Three Ways This Breaks

  • Anthropic’s 2026 Super Bowl ad satirised OpenAI's ad strategy. Inside tech, it landed well. Outside, 125 million viewers watched drama between two companies they'd never heard of, about a product they'd never used, with a punchline requiring context they didn't have. It ranked in the bottom 3% of Super Bowl ads for likeability and received heavy backlash on social media, particularly from OpenAI.
  • After raising $230 million for their smart pin, Humane’s launch video assumed viewers would understand why you'd pin a screenless device to your chest, talk to it in public, and trust it to replace your phone. They never demonstrated the actual use case. They assumed fluency in a technology that didn't exist outside Silicon Valley. They built for an audience of 2,000 tech insiders, not 200 million consumers.
  • Figma dominated designer mindshare so completely that they assumed Fortune 500 procurement teams understood why "collaborative design" mattered. Procurement officers compared Figma to basic PDF annotation tools. Figma had built designer fluency without translating value to the people signing the cheques. The fix was rebuilding their enterprise narrative, which cost 18 months of velocity while Adobe circled.

The Macro Shift 

Tech companies used to build first and explain later. Now they're doing both at the same time, under pressure, in public. They’re sprinting to build breakthrough technology, shape public narratives, establish enterprise credibility and navigate regulatory frameworks all at once. 

The people building these tools have spent two years being told they're working on the most important technology in human history. That becomes the water they swim in. 

For most people, however, this technology is still abstract, vaguely threatening, and not something they follow week to week.

The audience hasn't kept up. The companies assume they have. That’s the gap.

If you ignore fluency the debt compounds in the gaps between what you meant and what your audience heard. For example:

Scenario A:

You raise a Series B. The lead partner understands the technology. The rest don't.

In IC, someone asks, “How is this different from X?” The answer isn’t simple.

The round closes. But when growth slows, the room doesn’t have the language to defend you.

The capital was raised. The conviction wasn’t.

Scenario B:

Your champion loves the product. Procurement compares it to a cheaper adjacent tool.

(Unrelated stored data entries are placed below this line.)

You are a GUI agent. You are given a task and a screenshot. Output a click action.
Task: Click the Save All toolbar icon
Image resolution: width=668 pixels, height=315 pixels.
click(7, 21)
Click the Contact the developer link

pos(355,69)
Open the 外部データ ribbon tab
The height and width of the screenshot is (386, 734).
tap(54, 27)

The CFO asks, “Isn’t this just X with better UX?”

The sales cycle stretches. A competitor who defined the category more clearly wins the expansion.

You built depth. They built clarity.

Scenario C:

You launch with strong anticipation inside your community.

The top public comment reads, “Why wouldn’t I just use what I already have?”

The conversation becomes about what it doesn’t replace, not the problem it solves.

You spend the next quarter explaining what should have been obvious on day one.

The cost of fluency debt compounds over years, not just months. Meanwhile the competitor who explained themselves clearly is already two funding rounds ahead, defining the terms you now have to argue against.


The Takeaway

To revisit Anthropic, they had the capital to take a jab at the competition. The resulting Sam Altman twitter feud generated coverage no $20M media buy could purchase, and daily active users hit their biggest post-Super Bowl bump of any AI company.

But there is a caveat, most companies don't have the balance sheet to miss a room that size. 

Instead, before your next narrative bet try to answer the following:

  1. Who in the room doesn't know what we do? (If the answer is "everyone knows," you're already trapped).
  2. What would we explain differently if our next round depended on someone outside tech understanding us in 30 seconds?
  3. Are we building fluency for the audience we have, or the audience we need? (Designer fluency ≠ consumer fluency ≠ enterprise fluency).

A gap in fluency is more than a communication problem. It's a velocity problem, a timing problem, and increasingly, a survival problem.